## Tasks
a) Answer these from the passage about the chemical rumors, one answer per line, marked like the questions:
(i) What job did Dyan Summers's father have?
(ii) Since what year had Brazil been spraying pyriproxyfen into drinking water?
(iii) For what role is Mark Ruffalo most famous?
b) Pick up the passage about the chemical rumors after its last sentence and continue it.

## Passage provided

But it had been sprayed on millions of acres for decades. Also, the Brazil victims were generally not workers on the giant farms of the northeast. They were students, ice-cream sellers, masons, bakery cashiers. Actually, many of them were residents of urban slums, where there was no space to grow anything and not an ounce of Roundup for miles around.
When I mentioned to Dyan Summers, the nurse-practitioner, that I was reporting this rumor, she burst out laughing. She has a twangy, sardonic way of wise-cracking that sounds like a young Dolly Parton. “My dad was a Roundup salesman,” she said. “He used to come home reeking of the stuff. And I may be a little trailer park, but I am definitely not microcephalic.”
The rumor about a larvicide came from a different source, though the Monsanto specter was raised again. It started when a group of Argentine doctors calling themselves the Physicians in the Crop-Sprayed Towns released a “report” blaming pyriproxyfen, a chemical that Brazil had been spraying into drinking water since 2014 to fight dengue. The report called Sumitomo, the Japanese chemical giant that made pyriproxyfen, among dozens of other products, a “Monsanto subsidiary,” which it is not, although the two companies had collaborated on some research in the past.
Mark Ruffalo, an actor most famous for playing Dr. Bruce Banner and his alter ego the Hulk in Avengers movies, and also an environmental activist, was one of those who retweeted the Argentine report, helping it go viral.

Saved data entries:
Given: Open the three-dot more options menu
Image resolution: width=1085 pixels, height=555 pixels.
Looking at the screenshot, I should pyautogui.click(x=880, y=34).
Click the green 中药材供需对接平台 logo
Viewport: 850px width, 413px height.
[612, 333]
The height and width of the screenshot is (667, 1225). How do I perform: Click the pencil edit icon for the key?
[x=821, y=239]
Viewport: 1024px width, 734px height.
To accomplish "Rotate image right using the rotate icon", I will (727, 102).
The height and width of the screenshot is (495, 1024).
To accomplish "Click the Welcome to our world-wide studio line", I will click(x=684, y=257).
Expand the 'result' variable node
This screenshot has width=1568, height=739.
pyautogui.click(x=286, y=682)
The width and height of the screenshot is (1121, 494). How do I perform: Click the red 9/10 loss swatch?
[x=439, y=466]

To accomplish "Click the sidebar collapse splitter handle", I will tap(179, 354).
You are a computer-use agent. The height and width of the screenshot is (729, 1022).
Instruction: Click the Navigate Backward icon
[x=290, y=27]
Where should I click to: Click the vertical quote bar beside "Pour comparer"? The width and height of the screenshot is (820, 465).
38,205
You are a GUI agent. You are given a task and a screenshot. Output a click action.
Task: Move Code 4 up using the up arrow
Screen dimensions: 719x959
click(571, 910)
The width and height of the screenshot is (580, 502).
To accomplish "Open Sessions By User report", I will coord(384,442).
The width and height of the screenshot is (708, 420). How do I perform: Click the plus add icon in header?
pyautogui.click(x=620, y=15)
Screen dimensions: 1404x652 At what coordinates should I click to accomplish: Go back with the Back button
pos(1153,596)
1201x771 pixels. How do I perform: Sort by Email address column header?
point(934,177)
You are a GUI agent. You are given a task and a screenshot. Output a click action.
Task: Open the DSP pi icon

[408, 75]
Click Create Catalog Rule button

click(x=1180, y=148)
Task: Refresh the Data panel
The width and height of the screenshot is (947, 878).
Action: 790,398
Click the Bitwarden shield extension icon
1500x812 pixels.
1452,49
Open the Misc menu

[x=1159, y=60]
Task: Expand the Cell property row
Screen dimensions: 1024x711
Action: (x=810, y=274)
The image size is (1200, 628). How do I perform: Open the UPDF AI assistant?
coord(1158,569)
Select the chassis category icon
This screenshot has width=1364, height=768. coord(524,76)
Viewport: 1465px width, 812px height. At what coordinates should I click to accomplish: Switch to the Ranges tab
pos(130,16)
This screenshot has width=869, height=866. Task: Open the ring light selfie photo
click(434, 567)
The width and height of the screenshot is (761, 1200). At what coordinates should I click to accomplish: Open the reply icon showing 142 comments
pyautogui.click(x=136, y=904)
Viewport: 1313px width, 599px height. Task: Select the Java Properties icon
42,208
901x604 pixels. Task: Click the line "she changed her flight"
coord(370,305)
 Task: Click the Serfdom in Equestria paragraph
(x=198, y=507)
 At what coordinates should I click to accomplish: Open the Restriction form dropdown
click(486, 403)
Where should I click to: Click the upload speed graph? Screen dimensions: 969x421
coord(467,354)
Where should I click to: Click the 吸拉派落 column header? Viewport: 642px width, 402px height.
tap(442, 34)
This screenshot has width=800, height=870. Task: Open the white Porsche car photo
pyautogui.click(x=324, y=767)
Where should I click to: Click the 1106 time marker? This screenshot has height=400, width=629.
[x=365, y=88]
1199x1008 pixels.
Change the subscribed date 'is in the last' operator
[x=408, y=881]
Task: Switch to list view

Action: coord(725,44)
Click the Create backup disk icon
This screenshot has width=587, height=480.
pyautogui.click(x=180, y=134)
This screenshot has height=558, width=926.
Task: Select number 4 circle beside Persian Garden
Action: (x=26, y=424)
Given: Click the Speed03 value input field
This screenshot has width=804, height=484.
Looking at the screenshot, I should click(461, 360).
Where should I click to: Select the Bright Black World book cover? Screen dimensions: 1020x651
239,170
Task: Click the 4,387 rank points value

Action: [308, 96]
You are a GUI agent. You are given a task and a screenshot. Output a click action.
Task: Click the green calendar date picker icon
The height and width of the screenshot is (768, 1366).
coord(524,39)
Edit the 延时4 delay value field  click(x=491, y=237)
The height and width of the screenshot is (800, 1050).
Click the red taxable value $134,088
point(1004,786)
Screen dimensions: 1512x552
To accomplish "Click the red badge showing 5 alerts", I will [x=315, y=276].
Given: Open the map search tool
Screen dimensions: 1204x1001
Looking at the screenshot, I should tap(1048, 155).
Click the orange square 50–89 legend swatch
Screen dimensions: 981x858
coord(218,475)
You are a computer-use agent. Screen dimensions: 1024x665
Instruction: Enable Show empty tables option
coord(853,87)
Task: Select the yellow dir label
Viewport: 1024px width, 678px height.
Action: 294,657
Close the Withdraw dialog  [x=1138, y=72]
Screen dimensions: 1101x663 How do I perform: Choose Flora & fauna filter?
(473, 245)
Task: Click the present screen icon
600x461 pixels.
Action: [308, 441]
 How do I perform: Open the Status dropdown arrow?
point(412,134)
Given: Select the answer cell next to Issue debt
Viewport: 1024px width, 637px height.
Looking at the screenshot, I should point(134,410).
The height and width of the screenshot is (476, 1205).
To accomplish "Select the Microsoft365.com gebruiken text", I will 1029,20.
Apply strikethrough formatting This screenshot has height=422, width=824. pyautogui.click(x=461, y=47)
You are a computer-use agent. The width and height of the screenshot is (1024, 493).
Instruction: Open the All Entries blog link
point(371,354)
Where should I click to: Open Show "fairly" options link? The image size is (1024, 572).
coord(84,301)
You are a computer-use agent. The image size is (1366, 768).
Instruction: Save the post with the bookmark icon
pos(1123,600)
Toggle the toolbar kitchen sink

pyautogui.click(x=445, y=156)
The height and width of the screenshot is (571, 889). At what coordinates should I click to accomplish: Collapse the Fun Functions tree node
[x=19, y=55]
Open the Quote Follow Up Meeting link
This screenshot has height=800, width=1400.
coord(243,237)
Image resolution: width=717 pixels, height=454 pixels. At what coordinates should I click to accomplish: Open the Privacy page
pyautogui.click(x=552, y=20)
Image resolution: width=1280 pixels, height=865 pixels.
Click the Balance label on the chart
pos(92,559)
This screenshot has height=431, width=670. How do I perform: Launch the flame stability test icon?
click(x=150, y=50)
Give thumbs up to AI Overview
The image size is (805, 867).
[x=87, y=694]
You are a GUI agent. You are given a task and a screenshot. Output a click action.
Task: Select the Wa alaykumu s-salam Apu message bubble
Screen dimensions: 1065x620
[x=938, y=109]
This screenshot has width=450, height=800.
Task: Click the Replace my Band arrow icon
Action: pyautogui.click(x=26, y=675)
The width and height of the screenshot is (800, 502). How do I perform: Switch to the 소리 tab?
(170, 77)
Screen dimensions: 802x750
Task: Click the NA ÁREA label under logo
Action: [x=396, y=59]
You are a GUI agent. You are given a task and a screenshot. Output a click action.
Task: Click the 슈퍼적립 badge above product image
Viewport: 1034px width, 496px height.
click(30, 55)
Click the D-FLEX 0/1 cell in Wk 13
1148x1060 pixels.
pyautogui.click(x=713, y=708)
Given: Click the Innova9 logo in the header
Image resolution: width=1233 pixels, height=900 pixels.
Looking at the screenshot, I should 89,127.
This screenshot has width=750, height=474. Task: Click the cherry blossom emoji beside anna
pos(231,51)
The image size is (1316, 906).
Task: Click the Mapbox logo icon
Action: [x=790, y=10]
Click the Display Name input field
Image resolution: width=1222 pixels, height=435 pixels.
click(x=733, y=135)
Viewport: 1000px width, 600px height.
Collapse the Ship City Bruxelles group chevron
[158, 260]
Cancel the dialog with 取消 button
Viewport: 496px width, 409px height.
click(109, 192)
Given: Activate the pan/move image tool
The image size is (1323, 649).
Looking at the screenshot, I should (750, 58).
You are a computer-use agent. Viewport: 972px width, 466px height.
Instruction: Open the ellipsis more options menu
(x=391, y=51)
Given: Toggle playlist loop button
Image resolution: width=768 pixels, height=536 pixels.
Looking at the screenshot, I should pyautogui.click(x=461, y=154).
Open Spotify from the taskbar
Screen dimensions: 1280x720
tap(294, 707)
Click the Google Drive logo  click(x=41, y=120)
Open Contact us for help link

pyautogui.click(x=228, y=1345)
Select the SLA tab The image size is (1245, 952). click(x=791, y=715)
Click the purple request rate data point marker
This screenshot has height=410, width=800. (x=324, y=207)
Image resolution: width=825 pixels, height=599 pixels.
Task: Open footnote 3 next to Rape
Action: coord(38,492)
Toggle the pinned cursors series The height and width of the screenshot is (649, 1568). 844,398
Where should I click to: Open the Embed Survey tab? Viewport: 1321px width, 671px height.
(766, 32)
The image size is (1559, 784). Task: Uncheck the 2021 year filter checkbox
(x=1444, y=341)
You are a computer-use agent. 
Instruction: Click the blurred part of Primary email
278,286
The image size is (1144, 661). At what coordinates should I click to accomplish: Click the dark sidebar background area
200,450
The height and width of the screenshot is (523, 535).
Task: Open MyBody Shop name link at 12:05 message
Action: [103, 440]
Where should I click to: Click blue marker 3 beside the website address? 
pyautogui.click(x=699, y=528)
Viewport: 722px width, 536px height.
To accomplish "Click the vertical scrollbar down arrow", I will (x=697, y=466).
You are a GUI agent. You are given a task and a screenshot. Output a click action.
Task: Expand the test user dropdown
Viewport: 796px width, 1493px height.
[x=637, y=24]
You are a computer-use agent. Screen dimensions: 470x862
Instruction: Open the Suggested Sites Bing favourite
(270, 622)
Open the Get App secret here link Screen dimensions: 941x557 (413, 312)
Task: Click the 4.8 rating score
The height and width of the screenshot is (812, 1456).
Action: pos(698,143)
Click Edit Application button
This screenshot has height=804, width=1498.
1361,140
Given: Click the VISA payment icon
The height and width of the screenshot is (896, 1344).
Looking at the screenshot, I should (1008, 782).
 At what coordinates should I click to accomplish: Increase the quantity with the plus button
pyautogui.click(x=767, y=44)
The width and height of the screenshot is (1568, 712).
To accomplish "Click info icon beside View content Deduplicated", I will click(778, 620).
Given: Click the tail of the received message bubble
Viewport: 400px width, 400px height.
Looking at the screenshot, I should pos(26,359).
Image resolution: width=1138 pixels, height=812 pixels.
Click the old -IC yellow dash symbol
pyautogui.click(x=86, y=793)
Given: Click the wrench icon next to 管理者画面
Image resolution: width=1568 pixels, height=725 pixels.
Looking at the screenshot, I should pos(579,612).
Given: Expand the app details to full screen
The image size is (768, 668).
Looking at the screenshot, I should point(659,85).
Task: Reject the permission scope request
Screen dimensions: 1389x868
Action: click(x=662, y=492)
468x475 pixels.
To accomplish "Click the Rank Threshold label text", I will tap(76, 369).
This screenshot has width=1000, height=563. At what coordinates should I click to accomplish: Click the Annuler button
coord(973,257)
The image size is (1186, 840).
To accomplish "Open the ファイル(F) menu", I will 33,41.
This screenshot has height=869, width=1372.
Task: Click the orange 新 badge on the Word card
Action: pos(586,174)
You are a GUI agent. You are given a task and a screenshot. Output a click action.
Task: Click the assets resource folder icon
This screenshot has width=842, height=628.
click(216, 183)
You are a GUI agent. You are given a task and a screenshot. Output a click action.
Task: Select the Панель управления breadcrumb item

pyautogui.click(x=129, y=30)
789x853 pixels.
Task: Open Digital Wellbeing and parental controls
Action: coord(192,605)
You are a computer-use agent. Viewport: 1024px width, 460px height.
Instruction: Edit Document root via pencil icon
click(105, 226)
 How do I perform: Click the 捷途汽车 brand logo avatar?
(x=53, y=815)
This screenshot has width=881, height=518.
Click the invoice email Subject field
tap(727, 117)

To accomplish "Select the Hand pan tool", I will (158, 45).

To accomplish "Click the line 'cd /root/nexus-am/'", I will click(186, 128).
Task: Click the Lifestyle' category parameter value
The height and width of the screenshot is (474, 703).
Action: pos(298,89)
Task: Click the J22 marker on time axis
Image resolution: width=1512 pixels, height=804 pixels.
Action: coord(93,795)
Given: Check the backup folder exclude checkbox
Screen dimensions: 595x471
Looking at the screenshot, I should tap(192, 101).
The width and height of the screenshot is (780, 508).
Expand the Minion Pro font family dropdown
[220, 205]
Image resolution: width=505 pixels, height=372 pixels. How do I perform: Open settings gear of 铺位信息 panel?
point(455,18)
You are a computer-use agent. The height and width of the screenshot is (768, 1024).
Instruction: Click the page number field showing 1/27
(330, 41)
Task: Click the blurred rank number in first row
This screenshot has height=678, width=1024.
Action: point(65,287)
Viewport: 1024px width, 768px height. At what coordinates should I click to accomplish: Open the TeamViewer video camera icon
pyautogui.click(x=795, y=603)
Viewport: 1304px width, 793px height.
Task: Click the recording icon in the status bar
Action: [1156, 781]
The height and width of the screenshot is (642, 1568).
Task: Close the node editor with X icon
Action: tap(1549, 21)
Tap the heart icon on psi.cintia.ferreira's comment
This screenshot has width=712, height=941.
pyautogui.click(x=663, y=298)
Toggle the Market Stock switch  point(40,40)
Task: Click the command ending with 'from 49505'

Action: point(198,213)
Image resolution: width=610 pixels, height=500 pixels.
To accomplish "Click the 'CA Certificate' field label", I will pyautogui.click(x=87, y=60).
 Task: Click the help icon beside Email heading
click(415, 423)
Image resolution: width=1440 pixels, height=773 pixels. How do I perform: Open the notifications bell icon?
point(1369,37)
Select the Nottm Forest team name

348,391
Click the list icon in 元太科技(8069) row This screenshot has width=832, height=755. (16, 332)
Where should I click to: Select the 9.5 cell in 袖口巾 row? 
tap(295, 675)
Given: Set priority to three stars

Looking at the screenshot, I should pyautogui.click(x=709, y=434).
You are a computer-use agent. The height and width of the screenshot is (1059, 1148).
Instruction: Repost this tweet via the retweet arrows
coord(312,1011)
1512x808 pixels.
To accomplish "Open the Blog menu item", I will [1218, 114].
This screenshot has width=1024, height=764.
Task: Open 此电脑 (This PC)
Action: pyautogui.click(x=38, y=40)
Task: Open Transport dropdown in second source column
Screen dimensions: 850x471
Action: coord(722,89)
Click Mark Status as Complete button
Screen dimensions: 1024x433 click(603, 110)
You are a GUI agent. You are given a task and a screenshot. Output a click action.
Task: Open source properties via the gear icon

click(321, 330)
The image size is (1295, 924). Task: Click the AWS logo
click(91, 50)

## Results for each task
a)
(i) He was a Roundup salesman.
(ii) Since 2014.
(iii) Dr. Bruce Banner and his alter ego the Hulk in Avengers movies.

b)
Unlike some mosquitoes, female Aedes mosquitoes prefer to lay their eggs in clean water. (That may be how the
y got to the New World from Africa, by laying eggs in the drinking water stored on slave ships.)
It was true that some Brazilian states and cities had used pyriproxyfen for months or years to fight dengue, and that they sprayed it, or dropped pellets of it, into drinking water—into big holding tanks on hilltops and into personal rain barrels at the end of roof downspouts.
But pyriproxyfen is registered as safe for exactly that purpose. It’s a chemical mimic of an insect hormone that signals larvae to stop growing. Insect hormones generally don’t hurt humans, and vice versa. Creatures with internal skeletons, like us, diverged from exoskeleton creatures so long ago in the evolutionary past that each evolved different sets of signaling proteins. Bugs and humans both have legs, but they get very different chemical signals. That’s why children in the American South in the 1950s could chase spray trucks, playing in the sweet-smelling clouds of DDT, while bugs flying through them instantly went into spasms and died twitching. DDT mimics the chemical that tells insect muscles to contract.
Moreover, local Brazilian officials said, some cities with microcephaly didn’t use pyriproxyfen. They used alternatives like temefos, or they used nothing. And some cities that did use pyriproxyfen had no microcephaly.
Also, pyriproxyfen had been used in the United States since 2001. Under brand names like Nylar, Sentry, and Flee, it is still sold as a dog and cat flea treatment and as an antiflea carpet spray. For 15 years, American babies have been crawling in it and putting their hands in their mouths.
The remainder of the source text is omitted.